§ **EXERCISE DETAILS**:
Your copy starts at the line containing "Tap the Community of Food co-op logo" and ends at the last line below. Copy exactly, without pictures.

··· INPUT RECORDS ···

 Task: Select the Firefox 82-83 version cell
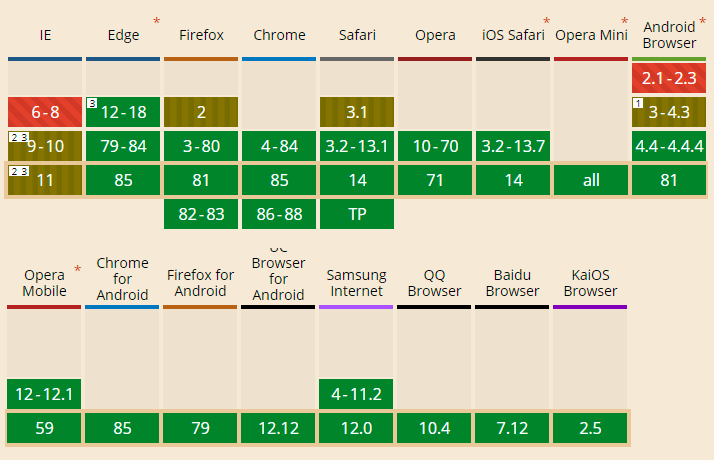pyautogui.click(x=201, y=214)
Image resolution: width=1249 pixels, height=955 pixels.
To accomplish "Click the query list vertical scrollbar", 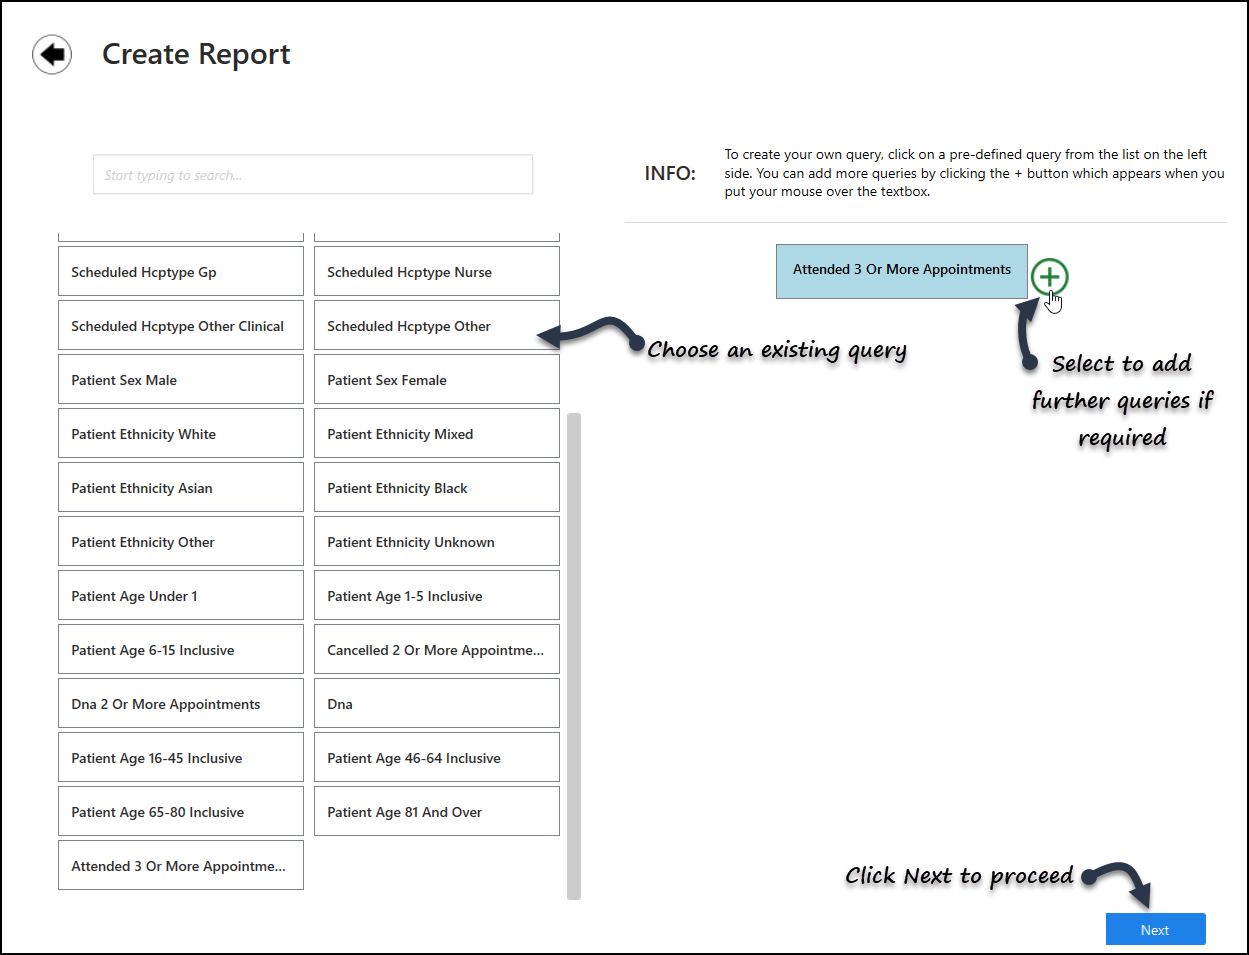I will point(574,655).
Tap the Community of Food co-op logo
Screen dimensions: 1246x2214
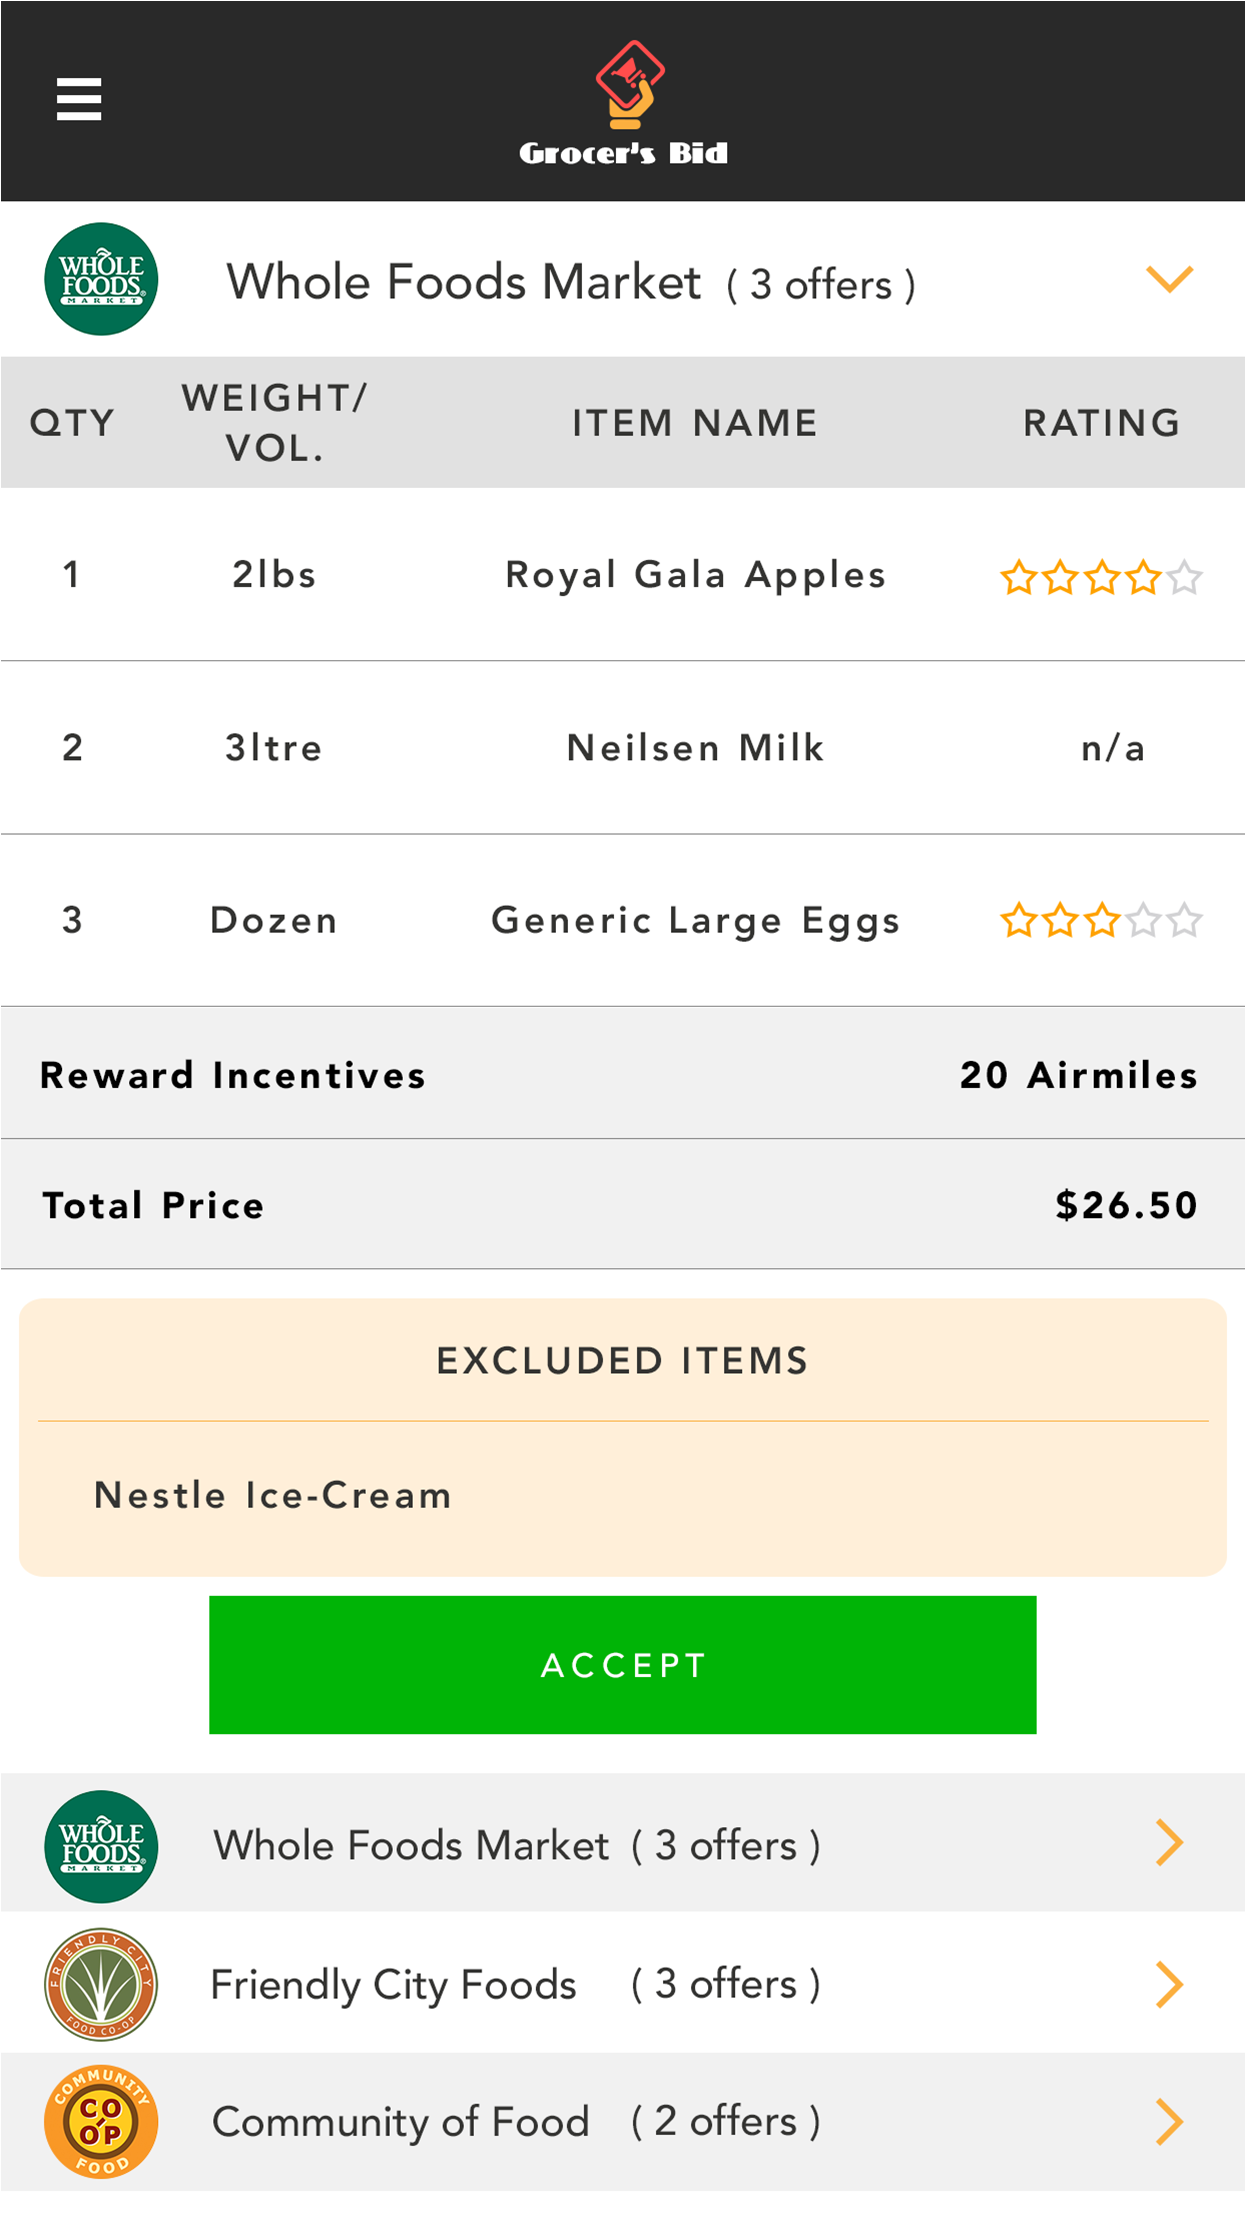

···

§ **SOLUTION TO THIS TASK**:
Tap the Community of Food co-op logo
Screen dimensions: 1246x2214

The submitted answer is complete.